How have you approached distribution issues for Scratching the Surface?

I'm working through a friend named Lowry McFerrin, who is associated with a company called ProForma Mactec Solutions. His outfit is going to take care of "fulfillment," as the process of receiving orders and mailing out copies is poetically called. People will get to their site by clicking a button on my website,, and order the book on ProForma's secure server. ProForma will take a cut for shipping and handling each book, and I'll get the rest. (I have to pay them a $275 per month minimum.) It's just like Amazon, except ProForma takes a much smaller bite.

Is attracting the attention of a bigger publisher part of your strategy, or are you going DIY the whole way?

Too early to say. If the book sells like hotcakes, it'll be to my advantage to do it myself. If sales slack off, or if it's far more work than a attention-deficit disordered soul like myself can handle, I'll pray for a big, strong publisher to take it off my hands.

Can you foresee other established authors doing this kind of thing in the future?

Definitely. Publishers really have writers in a stranglehold. I'm all for artists of every stripe finding out how to run their own businesses and supporting themselves as lavishly as possible. A lot of the reluctance, I think, has to do with fear of mystery. So many things are like that, from changing your own oil to updating your own website. They seem messy and daunting, so third parties have positioned themselves right in the cash flow. But maybe this book (and this interview!) will help demystify things, and make self-publishing seem more user-friendly to the writing community at large.

What advice might you have for writers who are considering self-publishing as an option?

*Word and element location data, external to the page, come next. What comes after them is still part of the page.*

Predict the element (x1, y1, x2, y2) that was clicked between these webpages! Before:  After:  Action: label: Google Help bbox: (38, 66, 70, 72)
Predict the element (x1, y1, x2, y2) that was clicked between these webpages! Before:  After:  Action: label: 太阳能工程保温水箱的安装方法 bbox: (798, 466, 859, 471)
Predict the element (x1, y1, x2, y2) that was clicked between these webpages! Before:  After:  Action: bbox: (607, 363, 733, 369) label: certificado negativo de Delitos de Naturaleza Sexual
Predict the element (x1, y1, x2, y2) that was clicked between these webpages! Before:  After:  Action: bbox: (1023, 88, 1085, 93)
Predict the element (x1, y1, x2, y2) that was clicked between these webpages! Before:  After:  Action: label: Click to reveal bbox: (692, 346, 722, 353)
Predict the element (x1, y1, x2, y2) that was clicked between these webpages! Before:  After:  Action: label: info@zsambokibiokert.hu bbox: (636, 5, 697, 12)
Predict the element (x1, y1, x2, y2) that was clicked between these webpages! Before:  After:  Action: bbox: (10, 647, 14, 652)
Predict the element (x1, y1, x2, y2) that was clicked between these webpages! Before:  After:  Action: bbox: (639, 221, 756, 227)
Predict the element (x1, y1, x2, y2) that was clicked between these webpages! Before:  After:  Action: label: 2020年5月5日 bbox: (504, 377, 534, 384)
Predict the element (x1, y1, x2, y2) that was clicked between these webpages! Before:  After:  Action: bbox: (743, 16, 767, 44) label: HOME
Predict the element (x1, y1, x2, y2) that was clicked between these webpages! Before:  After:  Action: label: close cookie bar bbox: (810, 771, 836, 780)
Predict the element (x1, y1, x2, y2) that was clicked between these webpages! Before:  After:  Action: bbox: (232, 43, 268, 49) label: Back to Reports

For new writers, I would certainly advise they get some outside editorial advice, and view the material with the critical eye of a "real" publishing house before casting it out into the world. For known writers with an established audience, my advice would be to investigate the process and weigh the advantages. The stakes are kind of high, and it's a time-consuming process, but it's also exciting and empowering. Consider this: I only have to sell 1,000 copies of Scratching the Surface to pay back my investment; Shopping for Buddhas alone has sold more than 50,000. So the numbers are not terrifying. I may not get rich off of this book, but I doubt it will plunge me into bankruptcy.

Rolf Potts is the author of the forthcoming Vagabonding: An Uncommon Guide to the Art of Long-Term World Travel (Random House/Villard). His travel essays have appeared or will soon appear in Salon, National Geographic Adventure, Condé Nast Traveler, NPR's Savvy Traveler, and Best American Travel Writing 2000.